▶ _Working data_:
* * *

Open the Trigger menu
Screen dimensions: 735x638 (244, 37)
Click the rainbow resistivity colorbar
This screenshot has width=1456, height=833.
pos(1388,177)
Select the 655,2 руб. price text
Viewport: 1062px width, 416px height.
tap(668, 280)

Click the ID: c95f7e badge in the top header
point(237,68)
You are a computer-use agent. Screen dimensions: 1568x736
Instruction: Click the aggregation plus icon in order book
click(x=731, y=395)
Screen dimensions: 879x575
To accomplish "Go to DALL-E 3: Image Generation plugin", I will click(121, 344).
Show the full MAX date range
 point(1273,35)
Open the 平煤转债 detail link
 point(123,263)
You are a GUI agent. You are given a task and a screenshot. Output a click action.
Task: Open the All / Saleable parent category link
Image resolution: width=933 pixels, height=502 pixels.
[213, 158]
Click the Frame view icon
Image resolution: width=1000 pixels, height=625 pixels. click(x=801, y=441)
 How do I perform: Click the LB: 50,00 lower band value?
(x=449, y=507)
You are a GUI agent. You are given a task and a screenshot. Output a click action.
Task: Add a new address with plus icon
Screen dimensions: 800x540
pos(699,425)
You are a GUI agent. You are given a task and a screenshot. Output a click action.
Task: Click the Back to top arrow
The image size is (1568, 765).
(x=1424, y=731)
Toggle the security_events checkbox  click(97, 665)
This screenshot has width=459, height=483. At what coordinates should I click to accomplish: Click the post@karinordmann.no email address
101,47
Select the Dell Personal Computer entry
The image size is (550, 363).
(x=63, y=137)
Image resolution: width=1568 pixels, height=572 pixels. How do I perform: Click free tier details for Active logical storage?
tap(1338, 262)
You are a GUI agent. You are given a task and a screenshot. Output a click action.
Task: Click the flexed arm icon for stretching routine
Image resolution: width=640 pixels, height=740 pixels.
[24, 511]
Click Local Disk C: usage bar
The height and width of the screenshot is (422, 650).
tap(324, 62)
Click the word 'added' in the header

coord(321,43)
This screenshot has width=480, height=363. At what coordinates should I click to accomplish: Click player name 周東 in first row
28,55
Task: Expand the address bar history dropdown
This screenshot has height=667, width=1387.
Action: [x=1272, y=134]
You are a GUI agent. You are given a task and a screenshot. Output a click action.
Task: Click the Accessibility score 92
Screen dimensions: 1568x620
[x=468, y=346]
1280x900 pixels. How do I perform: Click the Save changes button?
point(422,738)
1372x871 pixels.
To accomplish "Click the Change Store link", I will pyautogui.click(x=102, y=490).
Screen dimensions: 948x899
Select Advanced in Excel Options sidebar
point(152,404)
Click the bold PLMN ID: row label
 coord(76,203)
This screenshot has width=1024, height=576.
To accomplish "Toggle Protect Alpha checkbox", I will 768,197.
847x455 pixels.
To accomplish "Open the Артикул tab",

* * *

▶ _Required action_: Top to bottom, set down the whole listing exactly.

▶ _Answer_:
Open the Trigger menu
Screen dimensions: 735x638 (244, 37)
Click the rainbow resistivity colorbar
This screenshot has width=1456, height=833.
pos(1388,177)
Select the 655,2 руб. price text
Viewport: 1062px width, 416px height.
tap(668, 280)

Click the ID: c95f7e badge in the top header
point(237,68)
You are a computer-use agent. Screen dimensions: 1568x736
Instruction: Click the aggregation plus icon in order book
click(x=731, y=395)
Screen dimensions: 879x575
To accomplish "Go to DALL-E 3: Image Generation plugin", I will click(121, 344).
Show the full MAX date range
 point(1273,35)
Open the 平煤转债 detail link
 point(123,263)
You are a GUI agent. You are given a task and a screenshot. Output a click action.
Task: Open the All / Saleable parent category link
Image resolution: width=933 pixels, height=502 pixels.
[213, 158]
Click the Frame view icon
Image resolution: width=1000 pixels, height=625 pixels. click(x=801, y=441)
 How do I perform: Click the LB: 50,00 lower band value?
(x=449, y=507)
You are a GUI agent. You are given a task and a screenshot. Output a click action.
Task: Add a new address with plus icon
Screen dimensions: 800x540
pos(699,425)
You are a GUI agent. You are given a task and a screenshot. Output a click action.
Task: Click the Back to top arrow
The image size is (1568, 765).
(x=1424, y=731)
Toggle the security_events checkbox  click(97, 665)
This screenshot has width=459, height=483. At what coordinates should I click to accomplish: Click the post@karinordmann.no email address
101,47
Select the Dell Personal Computer entry
The image size is (550, 363).
(x=63, y=137)
Image resolution: width=1568 pixels, height=572 pixels. How do I perform: Click free tier details for Active logical storage?
tap(1338, 262)
You are a GUI agent. You are given a task and a screenshot. Output a click action.
Task: Click the flexed arm icon for stretching routine
Image resolution: width=640 pixels, height=740 pixels.
[24, 511]
Click Local Disk C: usage bar
The height and width of the screenshot is (422, 650).
tap(324, 62)
Click the word 'added' in the header

coord(321,43)
This screenshot has width=480, height=363. At what coordinates should I click to accomplish: Click player name 周東 in first row
28,55
Task: Expand the address bar history dropdown
This screenshot has height=667, width=1387.
Action: [x=1272, y=134]
You are a GUI agent. You are given a task and a screenshot. Output a click action.
Task: Click the Accessibility score 92
Screen dimensions: 1568x620
[x=468, y=346]
1280x900 pixels. How do I perform: Click the Save changes button?
point(422,738)
1372x871 pixels.
To accomplish "Click the Change Store link", I will pyautogui.click(x=102, y=490).
Screen dimensions: 948x899
Select Advanced in Excel Options sidebar
point(152,404)
Click the bold PLMN ID: row label
 coord(76,203)
This screenshot has width=1024, height=576.
To accomplish "Toggle Protect Alpha checkbox", I will 768,197.
847x455 pixels.
To accomplish "Open the Артикул tab",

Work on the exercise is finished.